What this task involves: Your output should be the entries below, from the first line up to and including the line with "You are a computer-use agent. The width", reproduced exactly and with no other lines.
+++++
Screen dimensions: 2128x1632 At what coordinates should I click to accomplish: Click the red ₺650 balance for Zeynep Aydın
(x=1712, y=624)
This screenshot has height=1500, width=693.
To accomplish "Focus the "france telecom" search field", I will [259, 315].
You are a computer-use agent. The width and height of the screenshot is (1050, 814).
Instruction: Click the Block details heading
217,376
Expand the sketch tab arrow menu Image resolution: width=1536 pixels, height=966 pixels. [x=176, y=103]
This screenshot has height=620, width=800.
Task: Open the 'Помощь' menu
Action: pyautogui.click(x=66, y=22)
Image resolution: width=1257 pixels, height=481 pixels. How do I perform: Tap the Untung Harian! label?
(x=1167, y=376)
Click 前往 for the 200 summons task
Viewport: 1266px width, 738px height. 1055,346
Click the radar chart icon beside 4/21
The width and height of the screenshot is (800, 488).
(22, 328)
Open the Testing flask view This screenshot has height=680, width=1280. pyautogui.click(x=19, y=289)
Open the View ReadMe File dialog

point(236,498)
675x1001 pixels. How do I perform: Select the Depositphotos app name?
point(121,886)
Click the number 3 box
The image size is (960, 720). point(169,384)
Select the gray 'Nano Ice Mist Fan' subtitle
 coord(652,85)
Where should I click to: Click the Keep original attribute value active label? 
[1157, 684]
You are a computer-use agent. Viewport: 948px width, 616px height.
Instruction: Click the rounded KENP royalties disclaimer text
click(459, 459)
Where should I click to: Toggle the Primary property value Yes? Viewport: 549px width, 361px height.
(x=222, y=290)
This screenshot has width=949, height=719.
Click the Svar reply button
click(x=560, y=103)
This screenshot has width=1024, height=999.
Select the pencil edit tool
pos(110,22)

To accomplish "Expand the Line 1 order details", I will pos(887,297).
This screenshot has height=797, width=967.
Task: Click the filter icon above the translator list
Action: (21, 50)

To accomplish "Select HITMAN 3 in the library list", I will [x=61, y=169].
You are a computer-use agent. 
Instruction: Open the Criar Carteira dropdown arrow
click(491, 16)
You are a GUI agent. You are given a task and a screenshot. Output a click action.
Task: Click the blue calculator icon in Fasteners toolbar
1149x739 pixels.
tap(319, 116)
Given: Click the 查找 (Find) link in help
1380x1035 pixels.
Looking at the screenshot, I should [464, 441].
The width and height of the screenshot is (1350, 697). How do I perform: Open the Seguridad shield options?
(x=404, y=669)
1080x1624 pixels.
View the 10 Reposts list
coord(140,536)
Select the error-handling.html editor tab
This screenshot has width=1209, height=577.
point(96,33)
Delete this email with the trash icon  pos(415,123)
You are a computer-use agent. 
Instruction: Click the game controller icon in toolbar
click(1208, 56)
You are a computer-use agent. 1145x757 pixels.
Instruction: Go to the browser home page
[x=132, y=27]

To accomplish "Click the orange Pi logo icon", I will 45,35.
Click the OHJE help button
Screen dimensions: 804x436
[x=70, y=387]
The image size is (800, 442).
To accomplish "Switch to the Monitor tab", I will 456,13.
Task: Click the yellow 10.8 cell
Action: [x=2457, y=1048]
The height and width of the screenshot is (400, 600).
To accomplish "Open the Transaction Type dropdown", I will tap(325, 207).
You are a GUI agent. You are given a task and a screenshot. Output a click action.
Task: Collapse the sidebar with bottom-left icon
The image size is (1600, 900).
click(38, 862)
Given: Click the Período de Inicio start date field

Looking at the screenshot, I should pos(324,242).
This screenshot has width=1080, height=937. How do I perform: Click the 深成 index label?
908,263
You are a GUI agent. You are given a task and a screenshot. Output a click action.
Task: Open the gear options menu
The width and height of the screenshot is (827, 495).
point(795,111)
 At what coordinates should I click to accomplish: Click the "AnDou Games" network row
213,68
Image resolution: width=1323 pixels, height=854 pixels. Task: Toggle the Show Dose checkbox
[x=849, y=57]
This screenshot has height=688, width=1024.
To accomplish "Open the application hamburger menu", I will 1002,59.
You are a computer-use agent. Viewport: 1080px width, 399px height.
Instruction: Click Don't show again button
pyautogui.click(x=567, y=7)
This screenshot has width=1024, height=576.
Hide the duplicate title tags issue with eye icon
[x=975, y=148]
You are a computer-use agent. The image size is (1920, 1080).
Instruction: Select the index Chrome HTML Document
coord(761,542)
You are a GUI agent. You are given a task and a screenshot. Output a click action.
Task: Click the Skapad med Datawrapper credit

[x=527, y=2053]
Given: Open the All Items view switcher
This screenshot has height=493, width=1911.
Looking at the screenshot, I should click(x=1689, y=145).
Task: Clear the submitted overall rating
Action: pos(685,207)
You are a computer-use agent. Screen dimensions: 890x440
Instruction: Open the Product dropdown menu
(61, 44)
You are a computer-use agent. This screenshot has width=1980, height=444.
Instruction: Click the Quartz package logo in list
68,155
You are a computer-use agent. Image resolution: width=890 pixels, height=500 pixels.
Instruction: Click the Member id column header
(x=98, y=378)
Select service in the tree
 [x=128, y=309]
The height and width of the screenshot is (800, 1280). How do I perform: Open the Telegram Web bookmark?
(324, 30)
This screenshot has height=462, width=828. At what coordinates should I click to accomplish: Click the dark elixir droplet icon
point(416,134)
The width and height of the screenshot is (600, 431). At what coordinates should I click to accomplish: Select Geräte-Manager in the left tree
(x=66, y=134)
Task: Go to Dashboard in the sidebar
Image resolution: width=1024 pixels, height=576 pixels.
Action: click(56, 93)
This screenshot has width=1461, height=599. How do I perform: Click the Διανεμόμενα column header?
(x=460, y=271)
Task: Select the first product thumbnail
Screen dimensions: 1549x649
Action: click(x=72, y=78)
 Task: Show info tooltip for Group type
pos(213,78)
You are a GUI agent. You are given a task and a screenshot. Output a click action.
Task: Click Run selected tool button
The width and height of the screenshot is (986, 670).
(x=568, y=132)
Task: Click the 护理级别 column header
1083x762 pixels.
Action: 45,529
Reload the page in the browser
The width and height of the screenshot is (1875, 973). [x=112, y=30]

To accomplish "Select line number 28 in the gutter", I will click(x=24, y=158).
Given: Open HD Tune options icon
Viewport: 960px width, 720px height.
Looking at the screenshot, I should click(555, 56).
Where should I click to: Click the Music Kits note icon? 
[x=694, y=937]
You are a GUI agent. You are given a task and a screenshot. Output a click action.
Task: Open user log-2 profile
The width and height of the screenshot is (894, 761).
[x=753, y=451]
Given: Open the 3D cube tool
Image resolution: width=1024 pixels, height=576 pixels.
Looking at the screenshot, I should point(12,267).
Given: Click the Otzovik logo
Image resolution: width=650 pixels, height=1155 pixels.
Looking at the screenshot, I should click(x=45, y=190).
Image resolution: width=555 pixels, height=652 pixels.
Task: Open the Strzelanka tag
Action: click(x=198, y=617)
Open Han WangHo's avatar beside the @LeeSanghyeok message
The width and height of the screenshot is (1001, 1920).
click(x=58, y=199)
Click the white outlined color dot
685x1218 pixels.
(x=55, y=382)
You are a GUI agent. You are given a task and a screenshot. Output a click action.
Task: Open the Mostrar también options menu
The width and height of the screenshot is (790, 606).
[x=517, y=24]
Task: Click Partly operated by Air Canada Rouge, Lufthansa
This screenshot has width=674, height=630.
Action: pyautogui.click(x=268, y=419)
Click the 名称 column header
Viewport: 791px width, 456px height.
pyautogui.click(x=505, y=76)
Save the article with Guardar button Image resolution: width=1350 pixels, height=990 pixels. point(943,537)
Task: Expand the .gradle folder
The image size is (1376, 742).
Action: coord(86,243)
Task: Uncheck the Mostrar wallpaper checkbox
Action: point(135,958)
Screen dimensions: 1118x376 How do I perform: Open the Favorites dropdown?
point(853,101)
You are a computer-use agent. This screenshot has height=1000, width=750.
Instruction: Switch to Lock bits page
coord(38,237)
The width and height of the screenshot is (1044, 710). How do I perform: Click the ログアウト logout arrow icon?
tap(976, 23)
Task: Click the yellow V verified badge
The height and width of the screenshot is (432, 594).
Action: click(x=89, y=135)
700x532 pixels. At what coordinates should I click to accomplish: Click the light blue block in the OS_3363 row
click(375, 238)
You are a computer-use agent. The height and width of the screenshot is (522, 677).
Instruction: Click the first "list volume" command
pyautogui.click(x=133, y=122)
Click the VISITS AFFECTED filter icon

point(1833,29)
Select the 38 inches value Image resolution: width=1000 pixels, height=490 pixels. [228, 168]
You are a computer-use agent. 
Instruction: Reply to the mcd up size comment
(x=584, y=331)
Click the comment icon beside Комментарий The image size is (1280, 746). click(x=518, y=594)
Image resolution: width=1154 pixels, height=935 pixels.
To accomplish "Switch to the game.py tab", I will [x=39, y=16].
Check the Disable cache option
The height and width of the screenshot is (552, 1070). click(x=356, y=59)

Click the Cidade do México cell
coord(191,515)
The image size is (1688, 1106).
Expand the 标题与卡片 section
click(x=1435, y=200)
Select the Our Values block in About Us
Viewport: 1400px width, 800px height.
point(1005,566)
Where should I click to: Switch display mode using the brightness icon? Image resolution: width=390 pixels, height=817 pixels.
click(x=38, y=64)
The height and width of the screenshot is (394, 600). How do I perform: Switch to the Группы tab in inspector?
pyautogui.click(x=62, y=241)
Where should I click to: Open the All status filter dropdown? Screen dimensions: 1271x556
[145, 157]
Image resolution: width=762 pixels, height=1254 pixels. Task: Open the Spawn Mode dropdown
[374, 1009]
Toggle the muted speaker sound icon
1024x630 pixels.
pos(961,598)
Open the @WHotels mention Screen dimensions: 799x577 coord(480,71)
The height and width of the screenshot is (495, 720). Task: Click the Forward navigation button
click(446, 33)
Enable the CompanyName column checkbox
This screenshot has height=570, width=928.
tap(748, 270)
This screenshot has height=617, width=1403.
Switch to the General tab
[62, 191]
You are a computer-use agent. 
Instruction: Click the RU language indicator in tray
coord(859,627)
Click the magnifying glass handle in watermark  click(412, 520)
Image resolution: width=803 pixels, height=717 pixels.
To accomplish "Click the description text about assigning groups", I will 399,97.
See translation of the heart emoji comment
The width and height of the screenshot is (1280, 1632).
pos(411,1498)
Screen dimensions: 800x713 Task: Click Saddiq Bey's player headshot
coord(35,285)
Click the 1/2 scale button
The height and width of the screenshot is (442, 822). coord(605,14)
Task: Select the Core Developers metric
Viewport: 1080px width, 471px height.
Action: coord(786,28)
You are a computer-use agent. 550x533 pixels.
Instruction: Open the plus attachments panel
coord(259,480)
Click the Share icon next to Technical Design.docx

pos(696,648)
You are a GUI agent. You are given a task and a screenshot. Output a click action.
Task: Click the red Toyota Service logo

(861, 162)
+++++
Expected answer:
Screen dimensions: 2128x1632 At what coordinates should I click to accomplish: Click the red ₺650 balance for Zeynep Aydın
(x=1712, y=624)
This screenshot has height=1500, width=693.
To accomplish "Focus the "france telecom" search field", I will [259, 315].
You are a computer-use agent. The width and height of the screenshot is (1050, 814).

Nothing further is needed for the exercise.